*Exercise prompt*:
Only one portion of the data is to be written out: from the line bearing "Toggle power on" through the line bearing "Click the Account Management coins icon". Write it exactly as it appears.

[Start of Attachment]

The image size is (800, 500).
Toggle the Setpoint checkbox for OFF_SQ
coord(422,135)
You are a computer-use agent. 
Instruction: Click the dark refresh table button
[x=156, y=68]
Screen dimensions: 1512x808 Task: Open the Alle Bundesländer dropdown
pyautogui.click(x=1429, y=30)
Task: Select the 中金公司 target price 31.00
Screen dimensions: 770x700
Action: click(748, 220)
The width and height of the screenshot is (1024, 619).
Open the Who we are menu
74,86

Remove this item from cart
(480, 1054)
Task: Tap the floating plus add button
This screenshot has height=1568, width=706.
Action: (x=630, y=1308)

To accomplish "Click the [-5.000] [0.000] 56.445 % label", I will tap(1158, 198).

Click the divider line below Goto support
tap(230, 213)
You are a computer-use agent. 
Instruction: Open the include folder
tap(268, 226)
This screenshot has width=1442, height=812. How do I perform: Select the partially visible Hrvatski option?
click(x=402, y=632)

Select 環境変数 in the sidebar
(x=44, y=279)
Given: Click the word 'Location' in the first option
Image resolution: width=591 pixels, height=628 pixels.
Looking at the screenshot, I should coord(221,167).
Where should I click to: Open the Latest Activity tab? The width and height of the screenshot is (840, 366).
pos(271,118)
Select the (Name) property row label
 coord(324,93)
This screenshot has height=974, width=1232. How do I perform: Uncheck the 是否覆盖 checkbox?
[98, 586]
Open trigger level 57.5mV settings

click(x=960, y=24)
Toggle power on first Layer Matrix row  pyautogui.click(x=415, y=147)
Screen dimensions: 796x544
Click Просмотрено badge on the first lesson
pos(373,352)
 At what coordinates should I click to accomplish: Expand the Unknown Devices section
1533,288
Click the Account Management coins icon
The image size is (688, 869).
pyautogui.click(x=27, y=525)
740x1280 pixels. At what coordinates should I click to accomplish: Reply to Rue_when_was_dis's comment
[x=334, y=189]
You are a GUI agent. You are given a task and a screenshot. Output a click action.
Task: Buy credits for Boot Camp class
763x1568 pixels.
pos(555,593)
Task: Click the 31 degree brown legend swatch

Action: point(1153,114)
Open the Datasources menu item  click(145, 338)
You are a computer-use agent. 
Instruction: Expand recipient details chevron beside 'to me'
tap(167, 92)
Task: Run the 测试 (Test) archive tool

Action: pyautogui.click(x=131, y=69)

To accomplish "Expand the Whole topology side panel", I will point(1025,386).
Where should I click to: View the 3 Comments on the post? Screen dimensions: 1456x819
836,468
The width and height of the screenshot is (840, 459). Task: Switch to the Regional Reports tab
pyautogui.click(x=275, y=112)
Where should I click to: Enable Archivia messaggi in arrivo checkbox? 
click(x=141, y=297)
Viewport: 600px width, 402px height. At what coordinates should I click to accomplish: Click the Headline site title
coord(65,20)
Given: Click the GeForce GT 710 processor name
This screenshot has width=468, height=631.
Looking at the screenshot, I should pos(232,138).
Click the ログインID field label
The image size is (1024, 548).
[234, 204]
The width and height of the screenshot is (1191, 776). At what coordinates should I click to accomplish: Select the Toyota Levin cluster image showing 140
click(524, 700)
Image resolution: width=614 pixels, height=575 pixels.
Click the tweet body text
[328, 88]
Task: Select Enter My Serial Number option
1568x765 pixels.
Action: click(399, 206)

[End of Attachment]

*Expected output*:
Toggle power on first Layer Matrix row  pyautogui.click(x=415, y=147)
Screen dimensions: 796x544
Click Просмотрено badge on the first lesson
pos(373,352)
 At what coordinates should I click to accomplish: Expand the Unknown Devices section
1533,288
Click the Account Management coins icon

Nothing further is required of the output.